***** PASSAGE TO READ
Wednesday, October 25, 2006

It's just stuff











“It’s just stuff,” is what my husband tells me, and it's what I cheerfully tell everyone else when I relay stories about my kids’ impromptu felt marker drawings on the wall behind the armchair, on my custom-made sofa, on my newly refinished hardwood floors, and on the kitchen cabinets.

On the outside, I’m nonchalant. On the inside, I’m seething. Grrrrrr.

That is until I discovered Magic Eraser by Mr. Clean. It’s a treated sponge that magically erases stuff like felt marker drawings from all kinds of surfaces including walls, cabinets, hardwood floors, and even upholstery!

Try it. It really works. It’s this parent’s answer to the case of the grouchies that I get when I discover another ill-placed work of art.

Monday, October 23, 2006

Ewwww...

What's more disgusting than the taste of vomit in your mouth? The taste of someone else's vomit in your mouth.

How on earth can one get another person's vomit in one's mouth? If that other person is your baby and you're foolishly throwing baby up in the air only an hour after he/she's eaten. Believe me, I've done it and it's enough to make you, well, retch.

Friday, October 20, 2006

Penis envy

"Peeeeeeeeeee-nis, where aaaaaaaaaare yoooooooou," she calls as she searches for an appendage between her legs.

She is my 22-month-old daughter Lauren. And she wishes she had a penis just like her older brother.

She tries to pee standing up by the toilet -- I have to admit she's pretty good at it considering that she doesn't actually have a penis. Somehow she manages to shoot out the pee in front of her.

Sometimes at the dinner table, she'll ask each diner if he/she has a penis in a tone that you'd imagine a server would use to ask if you want coffee. "Penis?" Lauren says as she points to each person.

You can't make this stuff up any better!

Wednesday, October 18, 2006

To have or not to have?

Before I had kids, I couldn't decide whether or not I wanted them. So, I made a pros and cons list. But my cons list was longer than my pros list by a mile. Go figure. You simply don't know what the pros are until you are a parent yourself.

My cons included
1. Less time to travel
With my little ones, a walk around the block yields more wonders than I can remember from any one of my vacations as a single person. Through their eyes, I see everything anew.

2. Labour and delivery is painful
Well, this one is tough to get around. Yes, it is painful. But after you have your kids, the labour and delivery becomes a tiny little blip in the road of parenthood. What's more painful is seeing your child getting hurt.

3. I won't be able to work as much
Spoken like a person who knows not the round-the-clock job that is parenthood. Once you become a parent, suddenly you've got a job that has never worked you harder.
**********
■ GIVEN PROBLEM ■
Retype the section of the parenting blog that starts at "My cons included" and ends at "child getting hurt.".
***** DATA SHOWN
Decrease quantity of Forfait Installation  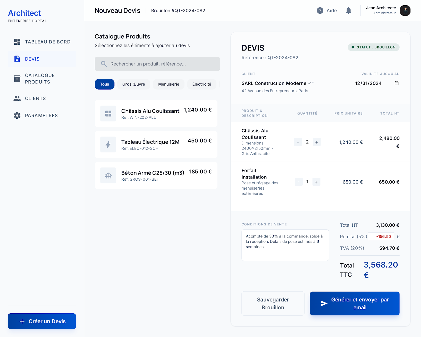(x=298, y=182)
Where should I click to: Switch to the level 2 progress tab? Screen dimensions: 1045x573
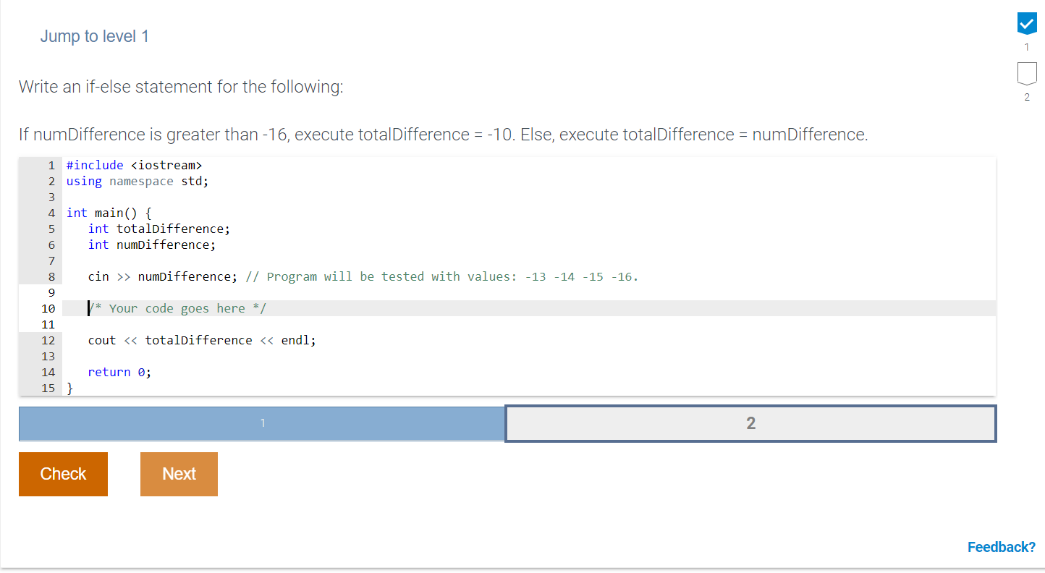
**********
■ TASK RESPONSE ■
My cons included
1. Less time to travel
With my little ones, a walk around the block yields more wonders than I can remember from any one of my vacations as a single person. Through their eyes, I see everything anew.

2. Labour and delivery is painful
Well, this one is tough to get around. Yes, it is painful. But after you have your kids, the labour and delivery becomes a tiny little blip in the road of parenthood. What's more painful is seeing your child getting hurt.